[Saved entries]

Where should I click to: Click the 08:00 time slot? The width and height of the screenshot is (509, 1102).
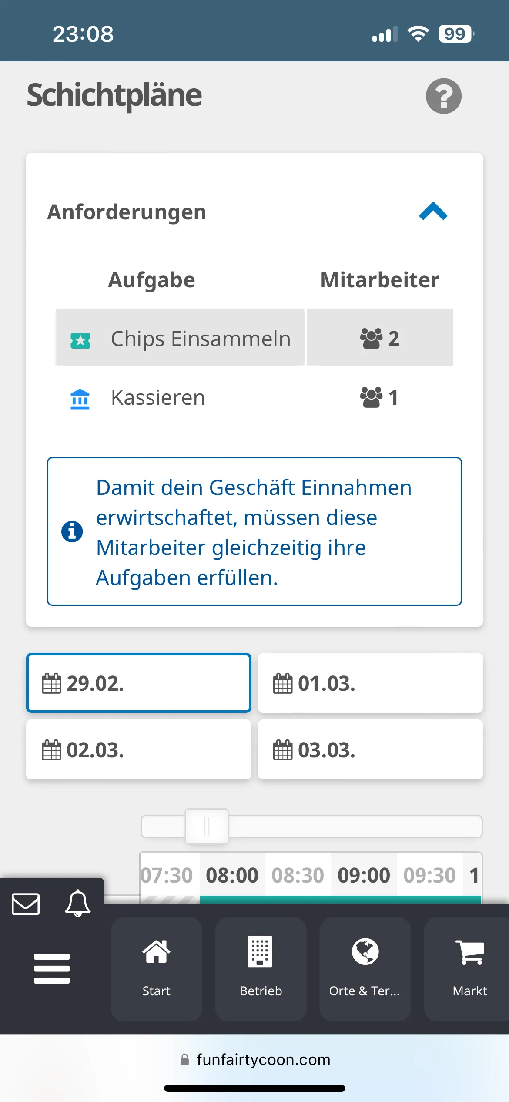[x=232, y=875]
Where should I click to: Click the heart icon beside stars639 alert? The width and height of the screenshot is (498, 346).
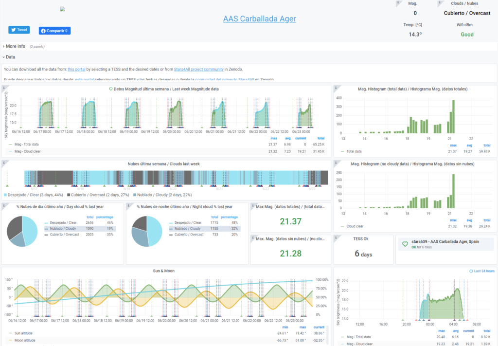point(405,243)
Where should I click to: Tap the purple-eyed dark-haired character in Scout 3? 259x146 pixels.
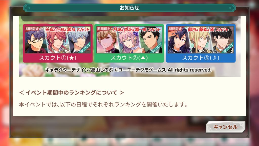click(x=178, y=41)
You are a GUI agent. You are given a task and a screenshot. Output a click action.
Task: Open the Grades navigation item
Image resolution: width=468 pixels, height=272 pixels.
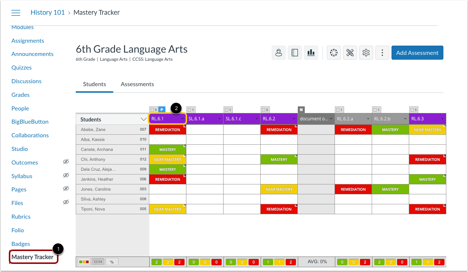(20, 95)
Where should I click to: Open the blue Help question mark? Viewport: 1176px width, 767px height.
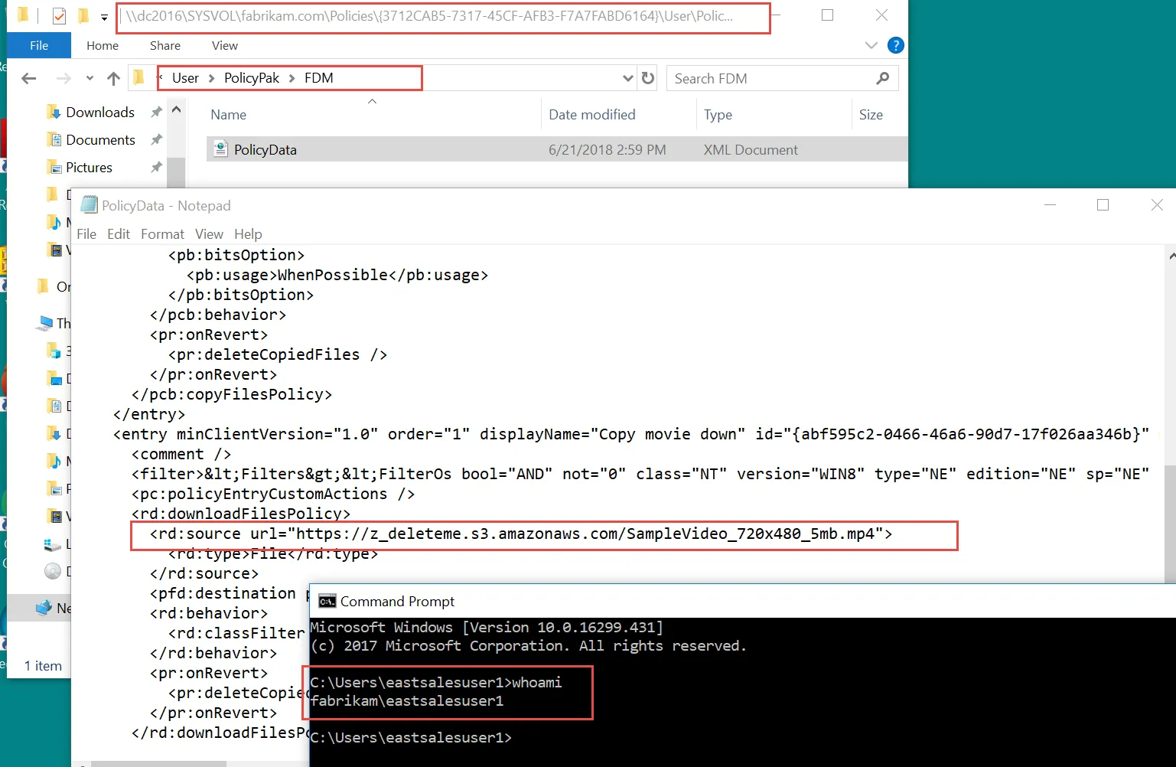(x=895, y=44)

◆ **Exercise description**:
Quote precisely the lines of the data from the line containing "You are a GUI" through its final line, both included, excluding pictures.

◆ **Exercise output**:
You are a GUI agent. You are given a task and a screenshot. Output a click action.
Task: Open the Grades navigation item
Image resolution: width=468 pixels, height=272 pixels.
(20, 95)
Where should I click to: Open the blue Help question mark? Viewport: 1176px width, 767px height.
(x=895, y=44)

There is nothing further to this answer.